WATCH: Dramatic video shows TransAsia jet slamming into Taiwan highway before crash

At least 11 people were killed and up to 19 were missing after a Taiwanese TransAsia Airways plane with 58 passengers and crew on board crashed into a river.

Footage emerges of TransAsia Airways crash
At least 11 people were killed and up to 19 were missing after a Taiwanese TransAsia Airways plane with 58 passengers and crew on board crashed into a river shortly after taking off from a downtown Taipei airport on Wednesday, officials said.
As many as 28 people however appeared to have escaped miraculously from the crash after the plane lurched sickeningly between buildings, clipped an overpass with its port-side wing and crashed upside down in the shallow river.
Dramatic pictures taken by a motorist and posted on Twitter showed the plane cartwheeling over the motorway soon after the turboprop ATR 72-600 aircraft took off in apparently clear weather on a domestic flight for the island of Kinmen.
Television footage showed survivors wearing life jackets wading and swimming clear of wreckage. Others, including a young child, were taken to shore by rescuers.
Emergency rescue officials in inflatable boats crowded around the partially submerged fuselage of flight GE235, lying on its side in the river, trying to help those on board.
Taiwan's fire department classified 10 of the passengers as showing "no sign of life" and one killed. Twenty-eight people had been rescued, it said in a text message, leaving 19 still unaccounted for.
Other Taiwanese government authorities said the plane was carrying 58 passengers and crew, including 31 tourists from mainland China.
The plane appeared to miss apartment buildings by meters. Footage showed a van skidding to a halt on the damaged overpass after barely missing the plane's wing, with small pieces of the aircraft scattered along the road.
The chief executive of TransAsia, Chen Xinde, bowed deeply at a televised news conference as he apologized to passengers and crew.
The last communication from one of the aircraft's pilots was "Mayday Mayday engine flameout", according to an air traffic control recording on liveatc.net.
A flameout occurs when the fuel supply to the engine is interrupted or when there is faulty combustion, resulting in an engine failure. Twin-engined aircraft, however, are usually able to keep flying even when one engine has failed.
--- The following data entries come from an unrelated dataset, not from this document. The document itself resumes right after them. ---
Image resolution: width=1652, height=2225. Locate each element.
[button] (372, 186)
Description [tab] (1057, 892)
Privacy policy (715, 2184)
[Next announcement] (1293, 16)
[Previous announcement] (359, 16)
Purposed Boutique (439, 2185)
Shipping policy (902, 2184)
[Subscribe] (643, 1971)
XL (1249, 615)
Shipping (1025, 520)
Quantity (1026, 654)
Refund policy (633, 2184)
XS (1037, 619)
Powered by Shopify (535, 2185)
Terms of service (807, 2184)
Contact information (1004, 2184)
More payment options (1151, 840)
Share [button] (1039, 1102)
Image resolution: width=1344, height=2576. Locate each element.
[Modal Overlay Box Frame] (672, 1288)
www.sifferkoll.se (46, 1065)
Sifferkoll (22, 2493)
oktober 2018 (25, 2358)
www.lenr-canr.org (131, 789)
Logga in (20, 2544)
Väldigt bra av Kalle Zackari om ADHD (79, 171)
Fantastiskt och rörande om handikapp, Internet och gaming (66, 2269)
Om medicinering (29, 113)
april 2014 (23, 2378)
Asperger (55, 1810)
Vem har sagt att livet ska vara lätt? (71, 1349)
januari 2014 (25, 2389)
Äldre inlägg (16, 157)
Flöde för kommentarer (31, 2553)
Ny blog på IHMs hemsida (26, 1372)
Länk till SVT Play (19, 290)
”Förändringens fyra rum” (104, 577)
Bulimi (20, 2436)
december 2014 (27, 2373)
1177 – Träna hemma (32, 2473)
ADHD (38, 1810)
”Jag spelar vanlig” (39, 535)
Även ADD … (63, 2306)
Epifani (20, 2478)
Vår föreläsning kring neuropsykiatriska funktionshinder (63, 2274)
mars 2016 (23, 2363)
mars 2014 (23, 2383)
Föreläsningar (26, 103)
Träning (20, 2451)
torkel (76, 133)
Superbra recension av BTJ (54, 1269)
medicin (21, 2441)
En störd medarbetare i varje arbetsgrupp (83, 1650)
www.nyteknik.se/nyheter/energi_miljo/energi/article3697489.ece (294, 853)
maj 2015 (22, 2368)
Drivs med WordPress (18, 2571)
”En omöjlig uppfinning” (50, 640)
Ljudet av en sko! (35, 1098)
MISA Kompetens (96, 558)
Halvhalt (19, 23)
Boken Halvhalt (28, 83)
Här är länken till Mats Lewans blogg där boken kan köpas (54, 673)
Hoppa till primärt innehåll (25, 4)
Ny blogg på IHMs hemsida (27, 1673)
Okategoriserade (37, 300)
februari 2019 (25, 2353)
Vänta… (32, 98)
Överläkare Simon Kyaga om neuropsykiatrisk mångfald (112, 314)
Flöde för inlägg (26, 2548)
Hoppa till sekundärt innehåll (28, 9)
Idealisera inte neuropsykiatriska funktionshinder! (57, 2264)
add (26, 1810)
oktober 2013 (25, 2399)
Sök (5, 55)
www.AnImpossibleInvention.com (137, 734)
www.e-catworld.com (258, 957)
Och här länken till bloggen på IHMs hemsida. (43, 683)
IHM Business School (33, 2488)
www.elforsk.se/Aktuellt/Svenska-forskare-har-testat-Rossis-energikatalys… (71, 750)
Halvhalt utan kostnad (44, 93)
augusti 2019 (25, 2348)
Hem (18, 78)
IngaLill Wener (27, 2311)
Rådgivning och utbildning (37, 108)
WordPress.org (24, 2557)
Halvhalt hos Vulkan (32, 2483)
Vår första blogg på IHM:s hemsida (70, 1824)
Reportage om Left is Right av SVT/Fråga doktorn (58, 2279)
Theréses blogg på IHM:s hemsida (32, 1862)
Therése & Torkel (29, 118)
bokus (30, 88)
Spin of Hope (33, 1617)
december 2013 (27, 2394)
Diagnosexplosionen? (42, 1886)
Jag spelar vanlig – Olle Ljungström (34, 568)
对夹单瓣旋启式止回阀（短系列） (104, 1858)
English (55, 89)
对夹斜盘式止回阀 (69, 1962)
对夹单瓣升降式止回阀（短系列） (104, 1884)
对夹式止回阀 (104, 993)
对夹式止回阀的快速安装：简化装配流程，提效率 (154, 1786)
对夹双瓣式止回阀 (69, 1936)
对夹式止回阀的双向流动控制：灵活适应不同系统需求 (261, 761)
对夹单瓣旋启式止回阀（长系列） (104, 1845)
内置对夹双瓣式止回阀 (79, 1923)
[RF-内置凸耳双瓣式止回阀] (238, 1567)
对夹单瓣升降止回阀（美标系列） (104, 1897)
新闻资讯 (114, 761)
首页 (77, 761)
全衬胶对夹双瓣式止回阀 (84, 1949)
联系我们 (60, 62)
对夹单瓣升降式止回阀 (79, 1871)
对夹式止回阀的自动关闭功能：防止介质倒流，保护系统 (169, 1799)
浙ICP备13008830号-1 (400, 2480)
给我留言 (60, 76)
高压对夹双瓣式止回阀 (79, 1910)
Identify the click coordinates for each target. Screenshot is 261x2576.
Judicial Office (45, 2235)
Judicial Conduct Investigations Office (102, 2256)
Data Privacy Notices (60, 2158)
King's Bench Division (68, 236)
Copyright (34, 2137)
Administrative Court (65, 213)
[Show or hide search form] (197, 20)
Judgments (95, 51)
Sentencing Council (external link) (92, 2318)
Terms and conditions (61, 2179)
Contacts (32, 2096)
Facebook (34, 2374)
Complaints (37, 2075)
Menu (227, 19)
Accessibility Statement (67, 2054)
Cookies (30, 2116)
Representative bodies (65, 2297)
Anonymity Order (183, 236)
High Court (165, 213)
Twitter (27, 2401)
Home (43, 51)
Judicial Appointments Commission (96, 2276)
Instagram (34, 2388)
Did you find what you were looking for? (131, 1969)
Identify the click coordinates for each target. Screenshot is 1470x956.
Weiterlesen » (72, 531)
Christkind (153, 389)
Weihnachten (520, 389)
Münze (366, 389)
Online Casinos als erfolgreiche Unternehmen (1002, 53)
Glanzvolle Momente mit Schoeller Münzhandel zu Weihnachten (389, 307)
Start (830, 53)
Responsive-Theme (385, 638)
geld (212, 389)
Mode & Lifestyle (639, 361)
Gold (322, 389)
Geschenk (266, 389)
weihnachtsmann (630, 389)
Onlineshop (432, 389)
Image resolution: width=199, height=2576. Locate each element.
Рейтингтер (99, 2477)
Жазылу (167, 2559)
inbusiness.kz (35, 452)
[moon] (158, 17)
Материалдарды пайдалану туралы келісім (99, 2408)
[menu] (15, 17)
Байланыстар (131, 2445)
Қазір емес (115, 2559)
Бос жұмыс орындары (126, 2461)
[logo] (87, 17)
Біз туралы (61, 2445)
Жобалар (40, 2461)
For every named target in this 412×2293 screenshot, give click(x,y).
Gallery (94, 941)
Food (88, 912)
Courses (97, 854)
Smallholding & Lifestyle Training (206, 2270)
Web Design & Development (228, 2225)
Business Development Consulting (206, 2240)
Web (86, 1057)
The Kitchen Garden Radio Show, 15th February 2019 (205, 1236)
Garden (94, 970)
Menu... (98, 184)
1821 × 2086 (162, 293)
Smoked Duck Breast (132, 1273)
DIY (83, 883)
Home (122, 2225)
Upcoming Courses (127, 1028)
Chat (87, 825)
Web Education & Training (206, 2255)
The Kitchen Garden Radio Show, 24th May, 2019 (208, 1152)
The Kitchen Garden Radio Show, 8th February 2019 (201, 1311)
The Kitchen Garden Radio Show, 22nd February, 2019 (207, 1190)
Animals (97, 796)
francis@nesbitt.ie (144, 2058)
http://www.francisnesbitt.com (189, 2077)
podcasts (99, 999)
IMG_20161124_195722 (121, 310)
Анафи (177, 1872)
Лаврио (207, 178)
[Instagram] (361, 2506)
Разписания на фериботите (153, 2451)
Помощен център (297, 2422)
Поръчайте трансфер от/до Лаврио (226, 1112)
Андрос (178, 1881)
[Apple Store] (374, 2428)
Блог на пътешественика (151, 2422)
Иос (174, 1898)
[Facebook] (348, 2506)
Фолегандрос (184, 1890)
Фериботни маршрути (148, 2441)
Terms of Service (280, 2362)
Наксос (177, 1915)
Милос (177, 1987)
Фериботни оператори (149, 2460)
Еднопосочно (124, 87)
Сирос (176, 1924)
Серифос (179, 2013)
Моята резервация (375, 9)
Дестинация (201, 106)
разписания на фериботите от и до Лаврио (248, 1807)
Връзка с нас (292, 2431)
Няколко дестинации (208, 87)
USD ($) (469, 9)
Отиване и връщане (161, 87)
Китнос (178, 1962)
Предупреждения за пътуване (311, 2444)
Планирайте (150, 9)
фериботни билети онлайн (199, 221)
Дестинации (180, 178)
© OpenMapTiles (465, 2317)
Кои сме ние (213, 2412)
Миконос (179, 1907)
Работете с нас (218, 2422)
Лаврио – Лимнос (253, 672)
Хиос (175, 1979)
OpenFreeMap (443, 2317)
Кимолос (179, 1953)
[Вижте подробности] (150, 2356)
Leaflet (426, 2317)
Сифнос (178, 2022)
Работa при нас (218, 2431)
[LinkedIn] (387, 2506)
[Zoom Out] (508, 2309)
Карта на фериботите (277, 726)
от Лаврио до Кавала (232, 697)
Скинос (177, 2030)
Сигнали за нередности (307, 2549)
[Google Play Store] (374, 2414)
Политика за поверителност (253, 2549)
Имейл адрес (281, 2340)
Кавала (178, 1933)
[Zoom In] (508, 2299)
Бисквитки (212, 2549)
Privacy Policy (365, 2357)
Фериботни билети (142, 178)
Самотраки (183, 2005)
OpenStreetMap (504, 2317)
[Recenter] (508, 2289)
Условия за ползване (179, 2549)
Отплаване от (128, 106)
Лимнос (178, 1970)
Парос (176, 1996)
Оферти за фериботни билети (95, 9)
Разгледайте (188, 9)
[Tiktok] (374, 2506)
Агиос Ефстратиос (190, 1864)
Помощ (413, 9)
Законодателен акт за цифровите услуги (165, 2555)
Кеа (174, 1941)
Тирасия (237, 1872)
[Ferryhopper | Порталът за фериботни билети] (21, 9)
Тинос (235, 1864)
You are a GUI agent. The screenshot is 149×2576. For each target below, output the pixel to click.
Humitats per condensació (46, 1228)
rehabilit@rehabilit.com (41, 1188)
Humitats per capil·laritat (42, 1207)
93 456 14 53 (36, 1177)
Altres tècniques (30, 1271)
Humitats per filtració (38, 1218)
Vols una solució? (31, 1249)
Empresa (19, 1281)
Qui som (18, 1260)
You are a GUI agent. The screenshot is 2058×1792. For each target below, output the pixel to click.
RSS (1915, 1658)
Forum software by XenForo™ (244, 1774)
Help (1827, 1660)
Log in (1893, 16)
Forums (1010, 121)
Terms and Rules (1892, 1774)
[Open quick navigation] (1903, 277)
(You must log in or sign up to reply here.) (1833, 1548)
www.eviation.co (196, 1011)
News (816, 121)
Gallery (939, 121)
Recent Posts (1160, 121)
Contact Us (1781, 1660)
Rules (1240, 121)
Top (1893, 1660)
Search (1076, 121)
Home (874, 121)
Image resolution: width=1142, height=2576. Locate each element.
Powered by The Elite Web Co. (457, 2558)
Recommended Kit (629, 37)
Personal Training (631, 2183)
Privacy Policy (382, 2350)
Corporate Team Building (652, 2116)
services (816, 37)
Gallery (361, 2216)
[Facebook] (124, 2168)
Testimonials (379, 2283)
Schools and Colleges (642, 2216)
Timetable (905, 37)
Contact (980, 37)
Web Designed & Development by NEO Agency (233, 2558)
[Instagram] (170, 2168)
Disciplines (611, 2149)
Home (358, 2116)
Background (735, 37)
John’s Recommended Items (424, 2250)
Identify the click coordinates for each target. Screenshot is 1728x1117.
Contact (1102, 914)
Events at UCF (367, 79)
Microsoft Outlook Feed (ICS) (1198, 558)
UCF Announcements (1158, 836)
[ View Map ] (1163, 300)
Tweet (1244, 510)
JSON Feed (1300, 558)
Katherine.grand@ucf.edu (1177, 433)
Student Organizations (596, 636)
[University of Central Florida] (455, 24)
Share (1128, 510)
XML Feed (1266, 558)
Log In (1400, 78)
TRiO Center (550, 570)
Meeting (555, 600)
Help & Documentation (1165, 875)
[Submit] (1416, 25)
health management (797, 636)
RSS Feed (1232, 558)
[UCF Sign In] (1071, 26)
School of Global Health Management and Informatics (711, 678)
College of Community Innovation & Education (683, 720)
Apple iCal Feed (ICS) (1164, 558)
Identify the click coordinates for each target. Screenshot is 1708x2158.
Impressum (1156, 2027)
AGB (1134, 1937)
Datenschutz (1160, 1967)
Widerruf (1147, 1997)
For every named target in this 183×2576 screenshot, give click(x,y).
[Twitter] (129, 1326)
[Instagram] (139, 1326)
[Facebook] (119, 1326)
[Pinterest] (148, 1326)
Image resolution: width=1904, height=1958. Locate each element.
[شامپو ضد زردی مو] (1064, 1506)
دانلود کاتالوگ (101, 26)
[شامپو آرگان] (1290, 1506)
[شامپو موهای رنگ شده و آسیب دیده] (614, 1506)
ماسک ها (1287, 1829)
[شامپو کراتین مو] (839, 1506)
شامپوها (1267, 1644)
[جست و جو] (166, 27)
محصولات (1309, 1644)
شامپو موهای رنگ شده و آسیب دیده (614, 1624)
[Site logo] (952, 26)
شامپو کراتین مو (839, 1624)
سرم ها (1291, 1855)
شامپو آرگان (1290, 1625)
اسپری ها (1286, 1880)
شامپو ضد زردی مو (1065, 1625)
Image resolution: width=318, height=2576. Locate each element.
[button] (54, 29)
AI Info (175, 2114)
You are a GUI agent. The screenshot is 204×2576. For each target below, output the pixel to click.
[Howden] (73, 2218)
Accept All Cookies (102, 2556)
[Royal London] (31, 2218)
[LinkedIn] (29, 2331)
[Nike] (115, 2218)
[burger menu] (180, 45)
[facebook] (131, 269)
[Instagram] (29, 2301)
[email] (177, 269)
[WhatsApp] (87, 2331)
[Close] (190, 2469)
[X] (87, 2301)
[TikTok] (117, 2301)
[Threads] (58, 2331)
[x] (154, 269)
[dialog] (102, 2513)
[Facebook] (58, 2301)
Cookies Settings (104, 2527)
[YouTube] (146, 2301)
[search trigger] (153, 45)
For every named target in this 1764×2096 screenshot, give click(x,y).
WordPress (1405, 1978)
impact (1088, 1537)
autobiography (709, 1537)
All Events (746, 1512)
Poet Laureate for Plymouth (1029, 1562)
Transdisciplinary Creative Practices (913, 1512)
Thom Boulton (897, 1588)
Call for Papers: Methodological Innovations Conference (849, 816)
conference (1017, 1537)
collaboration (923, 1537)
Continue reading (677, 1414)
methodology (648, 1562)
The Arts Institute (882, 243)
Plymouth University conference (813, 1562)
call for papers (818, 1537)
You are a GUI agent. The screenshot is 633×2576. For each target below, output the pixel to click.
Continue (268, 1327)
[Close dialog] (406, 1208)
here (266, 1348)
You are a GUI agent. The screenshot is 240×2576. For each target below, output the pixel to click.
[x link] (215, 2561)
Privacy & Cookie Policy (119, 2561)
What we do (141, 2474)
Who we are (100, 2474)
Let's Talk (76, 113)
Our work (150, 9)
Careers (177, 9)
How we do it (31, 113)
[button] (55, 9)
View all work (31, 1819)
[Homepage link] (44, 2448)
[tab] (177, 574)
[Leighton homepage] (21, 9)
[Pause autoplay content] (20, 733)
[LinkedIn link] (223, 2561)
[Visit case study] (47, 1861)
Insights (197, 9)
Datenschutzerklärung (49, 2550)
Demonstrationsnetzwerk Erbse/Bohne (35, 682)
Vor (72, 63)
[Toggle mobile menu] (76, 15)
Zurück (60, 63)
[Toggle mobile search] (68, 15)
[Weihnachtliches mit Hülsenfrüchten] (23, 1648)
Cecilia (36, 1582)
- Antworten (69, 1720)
Taipei's downtown Songshan airport, the smaller of the city's two airports, provides mostly domestic flights but also connections to Japan, China and South Korea.
A statement from China's Taiwan Affairs Office said 31 one of those on board were tourists from the southeastern city of Xiamen, which lies close to Taiwan's Kinmen island.
The crash is the latest in a string of mishaps to hit Asian carriers in the past 12 months. An AirAsia jet bound for Singapore crashed soon after taking off from the Indonesian city of Surabaya on Dec. 28, killing all 162 people on board.
Also last year, a Malaysia Airlines jet disappeared and one of its sister planes was downed over Ukraine with a combined loss of 539 lives.
TransAsia is Taiwan's third-largest carrier. One of its ATR 72-500 planes crashed while trying to land at Penghu Island last July, killing 48 of the 58 passengers and crew on board.
Taiwan has had a poor aviation safety record in recent years, including the disintegration of a China Airlines 747 on a flight from Taipei to Hong Kong in 2002, killing 225. In 1998, a China Airlines A300 crashed while trying to land at Taipei's main international airport, killing 196.
In 2000, a Singapore Airlines jetliner taking off for Los Angeles during a storm hit construction equipment on the runway, killing at least 77 people.
The plane involved in Wednesday's mishap was among the first of the ATR 72-600s, the latest variant of the turboprop aircraft that TransAsia received in 2014 as part of an order of eight aircraft two years earlier.
The 72-seat aircraft are mainly used to connect the capital, Taipei, with smaller cities and islands.
ATR is a joint venture between Airbus and Alenia Aermacchi, a subsidiary of Italy's Finmeccanica.